Aim: Arrange the entries below as a numbered list, leaving out any blank lines. Include only the lines from the one containing "Piotr Slomka Computer" through the one containing "PREWEDDING (1475, 35)", both included.

Stored data
-*-

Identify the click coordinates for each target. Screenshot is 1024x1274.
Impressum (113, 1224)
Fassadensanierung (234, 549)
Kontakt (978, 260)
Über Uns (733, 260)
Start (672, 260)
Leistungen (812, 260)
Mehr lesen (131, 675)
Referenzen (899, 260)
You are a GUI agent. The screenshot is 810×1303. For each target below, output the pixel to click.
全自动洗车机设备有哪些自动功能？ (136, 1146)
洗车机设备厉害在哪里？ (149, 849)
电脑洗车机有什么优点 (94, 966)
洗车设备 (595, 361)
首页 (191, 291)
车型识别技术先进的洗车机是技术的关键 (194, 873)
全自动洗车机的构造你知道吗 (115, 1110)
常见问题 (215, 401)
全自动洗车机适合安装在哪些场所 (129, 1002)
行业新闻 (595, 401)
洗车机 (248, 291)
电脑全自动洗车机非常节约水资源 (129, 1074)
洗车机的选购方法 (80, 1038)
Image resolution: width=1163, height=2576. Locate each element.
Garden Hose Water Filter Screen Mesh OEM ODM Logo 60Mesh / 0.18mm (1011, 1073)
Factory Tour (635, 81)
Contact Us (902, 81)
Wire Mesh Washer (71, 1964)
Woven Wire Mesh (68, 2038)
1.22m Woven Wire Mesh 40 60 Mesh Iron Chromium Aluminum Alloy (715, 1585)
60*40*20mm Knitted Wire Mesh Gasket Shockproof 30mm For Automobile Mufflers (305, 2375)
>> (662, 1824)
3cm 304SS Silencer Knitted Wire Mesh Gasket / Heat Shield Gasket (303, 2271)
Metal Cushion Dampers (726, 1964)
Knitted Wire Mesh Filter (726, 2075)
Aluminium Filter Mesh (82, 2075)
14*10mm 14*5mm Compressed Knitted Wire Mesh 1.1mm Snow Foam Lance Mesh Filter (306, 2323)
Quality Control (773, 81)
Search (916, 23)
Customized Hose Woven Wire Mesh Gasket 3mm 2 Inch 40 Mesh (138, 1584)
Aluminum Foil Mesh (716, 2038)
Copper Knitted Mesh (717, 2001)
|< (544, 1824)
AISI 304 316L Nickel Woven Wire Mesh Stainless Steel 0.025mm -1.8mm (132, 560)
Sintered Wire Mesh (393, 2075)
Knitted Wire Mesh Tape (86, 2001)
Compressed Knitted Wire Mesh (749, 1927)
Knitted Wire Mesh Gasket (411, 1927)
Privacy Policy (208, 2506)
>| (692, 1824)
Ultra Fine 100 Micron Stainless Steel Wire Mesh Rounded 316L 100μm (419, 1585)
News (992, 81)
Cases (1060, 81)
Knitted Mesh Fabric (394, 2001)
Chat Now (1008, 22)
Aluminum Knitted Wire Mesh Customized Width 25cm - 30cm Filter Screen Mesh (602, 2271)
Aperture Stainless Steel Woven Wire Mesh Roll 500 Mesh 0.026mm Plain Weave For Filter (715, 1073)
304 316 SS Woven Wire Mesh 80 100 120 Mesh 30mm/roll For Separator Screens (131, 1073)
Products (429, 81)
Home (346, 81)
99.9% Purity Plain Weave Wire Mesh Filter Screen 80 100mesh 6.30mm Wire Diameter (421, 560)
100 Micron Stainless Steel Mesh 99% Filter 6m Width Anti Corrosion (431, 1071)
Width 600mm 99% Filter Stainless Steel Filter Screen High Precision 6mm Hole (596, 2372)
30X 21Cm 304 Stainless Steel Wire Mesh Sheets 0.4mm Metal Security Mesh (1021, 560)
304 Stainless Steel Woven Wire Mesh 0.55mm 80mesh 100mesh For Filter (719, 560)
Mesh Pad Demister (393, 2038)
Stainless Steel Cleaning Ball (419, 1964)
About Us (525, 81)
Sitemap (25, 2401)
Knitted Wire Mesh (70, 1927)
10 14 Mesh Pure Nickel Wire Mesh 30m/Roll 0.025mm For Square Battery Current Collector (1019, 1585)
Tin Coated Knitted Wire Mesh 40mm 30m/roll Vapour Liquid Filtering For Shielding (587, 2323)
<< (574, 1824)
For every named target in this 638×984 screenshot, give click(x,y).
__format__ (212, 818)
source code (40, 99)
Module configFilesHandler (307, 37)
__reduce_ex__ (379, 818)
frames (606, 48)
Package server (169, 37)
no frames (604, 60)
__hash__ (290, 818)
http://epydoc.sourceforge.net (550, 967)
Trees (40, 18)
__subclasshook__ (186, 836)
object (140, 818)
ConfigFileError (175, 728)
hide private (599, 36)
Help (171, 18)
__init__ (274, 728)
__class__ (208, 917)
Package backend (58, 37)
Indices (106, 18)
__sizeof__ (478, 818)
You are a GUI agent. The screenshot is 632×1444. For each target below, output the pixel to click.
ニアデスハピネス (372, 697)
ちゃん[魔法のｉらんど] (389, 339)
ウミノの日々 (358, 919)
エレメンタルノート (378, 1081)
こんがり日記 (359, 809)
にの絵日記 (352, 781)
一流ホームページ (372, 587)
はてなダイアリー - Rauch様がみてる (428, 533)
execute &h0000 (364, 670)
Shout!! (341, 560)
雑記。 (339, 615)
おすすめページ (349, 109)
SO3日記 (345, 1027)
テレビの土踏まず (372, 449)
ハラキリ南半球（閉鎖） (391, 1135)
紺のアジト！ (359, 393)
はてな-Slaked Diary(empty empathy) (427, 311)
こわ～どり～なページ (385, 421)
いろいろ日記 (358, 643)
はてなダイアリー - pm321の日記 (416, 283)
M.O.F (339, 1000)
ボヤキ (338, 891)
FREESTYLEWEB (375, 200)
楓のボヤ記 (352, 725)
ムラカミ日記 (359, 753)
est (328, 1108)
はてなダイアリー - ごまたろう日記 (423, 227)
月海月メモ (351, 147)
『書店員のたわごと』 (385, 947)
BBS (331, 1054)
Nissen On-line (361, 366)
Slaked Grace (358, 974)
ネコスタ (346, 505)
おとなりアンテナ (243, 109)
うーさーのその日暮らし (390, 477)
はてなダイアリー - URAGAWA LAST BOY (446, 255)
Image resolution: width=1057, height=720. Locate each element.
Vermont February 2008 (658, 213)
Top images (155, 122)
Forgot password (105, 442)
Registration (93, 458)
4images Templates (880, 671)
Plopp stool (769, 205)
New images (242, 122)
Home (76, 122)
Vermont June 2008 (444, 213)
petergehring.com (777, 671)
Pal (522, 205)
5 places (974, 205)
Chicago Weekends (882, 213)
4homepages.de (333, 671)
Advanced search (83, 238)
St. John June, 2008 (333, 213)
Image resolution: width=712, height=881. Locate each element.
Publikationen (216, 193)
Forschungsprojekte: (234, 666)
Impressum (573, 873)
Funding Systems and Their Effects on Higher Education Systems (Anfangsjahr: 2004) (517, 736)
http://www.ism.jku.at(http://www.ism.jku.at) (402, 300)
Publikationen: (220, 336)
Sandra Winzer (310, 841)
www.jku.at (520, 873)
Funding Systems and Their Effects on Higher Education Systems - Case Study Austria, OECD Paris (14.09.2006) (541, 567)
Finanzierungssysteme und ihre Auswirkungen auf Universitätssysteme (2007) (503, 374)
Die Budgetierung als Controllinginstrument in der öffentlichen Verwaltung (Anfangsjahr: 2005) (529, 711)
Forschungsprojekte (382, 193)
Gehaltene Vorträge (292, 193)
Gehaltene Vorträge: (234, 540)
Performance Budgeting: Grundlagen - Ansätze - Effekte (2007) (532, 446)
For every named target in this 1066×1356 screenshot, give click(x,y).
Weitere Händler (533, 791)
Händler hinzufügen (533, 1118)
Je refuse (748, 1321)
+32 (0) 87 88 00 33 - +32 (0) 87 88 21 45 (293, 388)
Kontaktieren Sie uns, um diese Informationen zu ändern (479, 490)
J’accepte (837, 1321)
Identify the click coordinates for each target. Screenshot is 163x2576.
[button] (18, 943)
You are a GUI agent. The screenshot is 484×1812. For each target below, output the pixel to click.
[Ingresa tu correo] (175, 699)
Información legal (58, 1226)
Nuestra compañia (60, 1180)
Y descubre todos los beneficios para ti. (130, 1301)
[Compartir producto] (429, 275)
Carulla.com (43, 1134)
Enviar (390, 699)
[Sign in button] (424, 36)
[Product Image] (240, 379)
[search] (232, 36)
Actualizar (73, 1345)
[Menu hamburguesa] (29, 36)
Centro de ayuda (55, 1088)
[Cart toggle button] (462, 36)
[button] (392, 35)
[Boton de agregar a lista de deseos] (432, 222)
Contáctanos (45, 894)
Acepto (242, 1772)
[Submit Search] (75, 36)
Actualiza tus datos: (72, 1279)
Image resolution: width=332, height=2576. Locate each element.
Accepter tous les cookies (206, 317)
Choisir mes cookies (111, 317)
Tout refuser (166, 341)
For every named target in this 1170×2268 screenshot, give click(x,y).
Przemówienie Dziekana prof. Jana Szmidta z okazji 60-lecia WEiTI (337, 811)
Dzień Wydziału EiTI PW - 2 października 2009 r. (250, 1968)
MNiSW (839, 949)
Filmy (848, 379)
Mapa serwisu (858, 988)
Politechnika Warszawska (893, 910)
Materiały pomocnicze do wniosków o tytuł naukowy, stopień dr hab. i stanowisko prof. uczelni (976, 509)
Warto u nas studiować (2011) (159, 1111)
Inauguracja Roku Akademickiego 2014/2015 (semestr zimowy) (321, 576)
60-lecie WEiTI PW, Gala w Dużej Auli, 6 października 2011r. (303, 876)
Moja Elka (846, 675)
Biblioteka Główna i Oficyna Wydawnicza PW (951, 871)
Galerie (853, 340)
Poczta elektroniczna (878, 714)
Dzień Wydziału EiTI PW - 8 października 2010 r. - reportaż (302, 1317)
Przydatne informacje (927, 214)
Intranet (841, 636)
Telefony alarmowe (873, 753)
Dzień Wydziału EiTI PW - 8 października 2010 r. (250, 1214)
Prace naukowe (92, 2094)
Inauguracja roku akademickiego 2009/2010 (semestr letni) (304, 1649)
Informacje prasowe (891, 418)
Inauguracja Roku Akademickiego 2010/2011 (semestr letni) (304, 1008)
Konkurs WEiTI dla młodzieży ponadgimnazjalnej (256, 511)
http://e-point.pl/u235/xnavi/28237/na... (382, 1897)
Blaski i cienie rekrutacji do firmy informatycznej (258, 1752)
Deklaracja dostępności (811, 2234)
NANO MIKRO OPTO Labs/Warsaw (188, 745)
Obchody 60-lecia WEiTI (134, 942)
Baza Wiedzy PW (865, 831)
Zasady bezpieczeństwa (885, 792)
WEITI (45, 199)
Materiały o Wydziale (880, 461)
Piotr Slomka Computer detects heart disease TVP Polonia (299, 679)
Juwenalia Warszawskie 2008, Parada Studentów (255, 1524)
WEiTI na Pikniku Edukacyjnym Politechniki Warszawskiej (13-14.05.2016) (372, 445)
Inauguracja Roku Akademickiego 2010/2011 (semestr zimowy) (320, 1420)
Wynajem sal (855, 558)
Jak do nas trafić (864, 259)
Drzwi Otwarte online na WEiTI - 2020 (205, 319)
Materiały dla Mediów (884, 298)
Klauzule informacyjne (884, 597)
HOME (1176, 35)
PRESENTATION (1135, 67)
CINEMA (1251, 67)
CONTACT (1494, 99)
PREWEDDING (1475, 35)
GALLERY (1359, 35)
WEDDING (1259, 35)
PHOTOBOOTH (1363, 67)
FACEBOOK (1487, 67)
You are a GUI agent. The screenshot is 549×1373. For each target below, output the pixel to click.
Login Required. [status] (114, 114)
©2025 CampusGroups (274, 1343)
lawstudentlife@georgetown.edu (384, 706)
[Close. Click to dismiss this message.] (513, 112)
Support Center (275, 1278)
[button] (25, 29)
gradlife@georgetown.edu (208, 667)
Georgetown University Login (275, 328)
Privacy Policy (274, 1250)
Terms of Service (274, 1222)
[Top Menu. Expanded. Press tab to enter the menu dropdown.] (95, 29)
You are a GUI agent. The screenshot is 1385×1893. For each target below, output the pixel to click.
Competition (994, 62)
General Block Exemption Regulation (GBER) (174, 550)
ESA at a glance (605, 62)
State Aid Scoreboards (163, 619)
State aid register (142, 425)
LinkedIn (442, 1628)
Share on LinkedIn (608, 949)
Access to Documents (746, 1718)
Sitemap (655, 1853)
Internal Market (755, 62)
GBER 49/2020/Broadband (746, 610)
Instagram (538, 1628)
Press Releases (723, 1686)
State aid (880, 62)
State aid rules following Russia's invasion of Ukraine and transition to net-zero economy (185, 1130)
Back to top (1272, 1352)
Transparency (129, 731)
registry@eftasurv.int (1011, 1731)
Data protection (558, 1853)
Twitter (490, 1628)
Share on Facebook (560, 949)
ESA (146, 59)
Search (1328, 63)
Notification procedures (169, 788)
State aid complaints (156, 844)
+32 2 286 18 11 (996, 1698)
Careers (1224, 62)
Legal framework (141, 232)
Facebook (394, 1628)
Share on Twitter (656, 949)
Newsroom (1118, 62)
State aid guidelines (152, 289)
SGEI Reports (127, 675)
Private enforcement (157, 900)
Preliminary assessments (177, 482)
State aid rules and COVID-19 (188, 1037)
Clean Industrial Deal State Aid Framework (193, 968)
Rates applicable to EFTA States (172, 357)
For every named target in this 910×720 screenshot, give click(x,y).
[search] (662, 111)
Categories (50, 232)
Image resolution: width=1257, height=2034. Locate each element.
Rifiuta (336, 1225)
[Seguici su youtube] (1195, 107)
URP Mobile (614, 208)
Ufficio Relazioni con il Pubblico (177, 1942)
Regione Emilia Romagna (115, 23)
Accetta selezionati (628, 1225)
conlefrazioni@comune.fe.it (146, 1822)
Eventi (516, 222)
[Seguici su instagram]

-*-

Correct output:
1. Piotr Slomka Computer detects heart disease TVP Polonia (299, 679)
2. Juwenalia Warszawskie 2008, Parada Studentów (255, 1524)
3. WEiTI na Pikniku Edukacyjnym Politechniki Warszawskiej (13-14.05.2016) (372, 445)
4. Inauguracja Roku Akademickiego 2010/2011 (semestr zimowy) (320, 1420)
5. Wynajem sal (855, 558)
6. Jak do nas trafić (864, 259)
7. Drzwi Otwarte online na WEiTI - 2020 (205, 319)
8. Materiały dla Mediów (884, 298)
9. Klauzule informacyjne (884, 597)
10. HOME (1176, 35)
11. PRESENTATION (1135, 67)
12. CINEMA (1251, 67)
13. CONTACT (1494, 99)
14. PREWEDDING (1475, 35)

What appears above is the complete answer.